Elle vit les femmes qui prenaient la pose sur les marches, elle vit le vent se glisser sous la chemise en soie de l'une d'entre elles qui se mit à rire. Elle vit ces beaux visages, les coiffures élégantes des jeunes filles, les chapeaux plats en bambou. Alors il réapparut, c'était lui ! Albert se trouvait, toujours pieds nus, dans une rue animée ; des boutiques et des cafés, des restos de rue, des agences de voyage et des salons de massage. Il était assis sous des arcades sur un mur, les pieds ballants. Son visage n'était pas blanc comme auparavant, le soleil lui faisait du bien à la peau, détendait les traits autour de sa bouche, les rides étaient beaucoup plus marquées. Sans qu'elle le remarque, une petite femme toute menue apparut soudain à côté d'Albert à son bras. C'était un geste ou une rencontre tout à fait normal, qu'elle ratait (de nouveau). Un jour, elle l'avait énervé jusqu'à ce qu'il finisse par lui dire le nom de la femme qu'il avait failli épouser. A présent, elle tentait de s'en souvenir et essayait : Nung et Gung et Nuh, mais elle ne savait plus le nom et elle appela donc la femme à côté d'Albert Malie, ce qui signifie jasmin et qui lui sembla convenir à cette femme, elle sentait sûrement bon.

 

Il était si élégant.

Maintenant on ne voyait plus Malie. Peut-être était-ce à cause d'elle qu'Albert n'avait plus confiance en l'avenir. Rien de plus.

Probablement que tout ceci n'avait rien à voir avec sa vie instable et sa chute et sa déchéance.

Il était un autre.

Ce qui fut autrefois ne jouait plus aucun rôle : les contrats malhonnêtes ou la fâcheuse tendance d'Albert à se jeter dans des disputes fatales.

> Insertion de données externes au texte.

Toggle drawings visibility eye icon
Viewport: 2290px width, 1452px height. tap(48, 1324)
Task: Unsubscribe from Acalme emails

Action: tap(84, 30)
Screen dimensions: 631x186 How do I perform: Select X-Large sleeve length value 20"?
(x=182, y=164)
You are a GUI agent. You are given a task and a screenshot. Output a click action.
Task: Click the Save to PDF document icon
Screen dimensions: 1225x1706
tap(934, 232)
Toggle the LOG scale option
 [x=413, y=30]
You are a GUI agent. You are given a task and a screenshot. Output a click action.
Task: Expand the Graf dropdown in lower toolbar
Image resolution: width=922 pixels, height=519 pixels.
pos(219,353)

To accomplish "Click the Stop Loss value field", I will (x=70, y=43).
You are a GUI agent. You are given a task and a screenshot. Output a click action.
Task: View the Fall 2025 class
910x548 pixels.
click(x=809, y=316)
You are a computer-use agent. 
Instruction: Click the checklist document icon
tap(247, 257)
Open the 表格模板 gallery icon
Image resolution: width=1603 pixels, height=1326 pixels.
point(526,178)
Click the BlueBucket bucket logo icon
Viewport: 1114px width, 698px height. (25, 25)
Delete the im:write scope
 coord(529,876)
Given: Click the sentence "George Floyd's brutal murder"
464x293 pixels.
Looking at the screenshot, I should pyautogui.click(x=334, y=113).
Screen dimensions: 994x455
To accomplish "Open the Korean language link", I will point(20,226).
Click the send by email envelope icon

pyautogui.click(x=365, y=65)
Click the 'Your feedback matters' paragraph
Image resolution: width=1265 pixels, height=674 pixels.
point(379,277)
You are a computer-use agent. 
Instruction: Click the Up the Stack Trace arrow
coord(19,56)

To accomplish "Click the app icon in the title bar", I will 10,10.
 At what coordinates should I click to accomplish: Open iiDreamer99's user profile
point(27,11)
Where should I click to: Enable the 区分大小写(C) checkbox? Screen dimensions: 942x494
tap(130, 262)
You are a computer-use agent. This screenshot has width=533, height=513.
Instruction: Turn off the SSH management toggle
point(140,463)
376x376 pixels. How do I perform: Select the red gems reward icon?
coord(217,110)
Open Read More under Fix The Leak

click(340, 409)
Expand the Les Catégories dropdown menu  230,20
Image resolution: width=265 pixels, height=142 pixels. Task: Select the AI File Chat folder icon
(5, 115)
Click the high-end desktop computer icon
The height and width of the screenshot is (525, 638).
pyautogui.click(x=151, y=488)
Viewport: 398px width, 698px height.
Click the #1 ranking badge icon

Il montrait quelque chose au-dessus du parc ou une piscine.

Le klaxon des Tuk Tuk et le klaxon des voitures, le vrombissement de moteurs, des voix d'oiseaux et de gens, les bruits de la chaleur, de la rue et des bâtiments, tout était si loin. Albert éclatait de rire.

Autour d'elle, la végétation envahissait tout, elle était devant la maison.

Peut-être Albert était-il comme elle.

Les ouvriers sur les échafaudages rinçaient leurs pinceaux.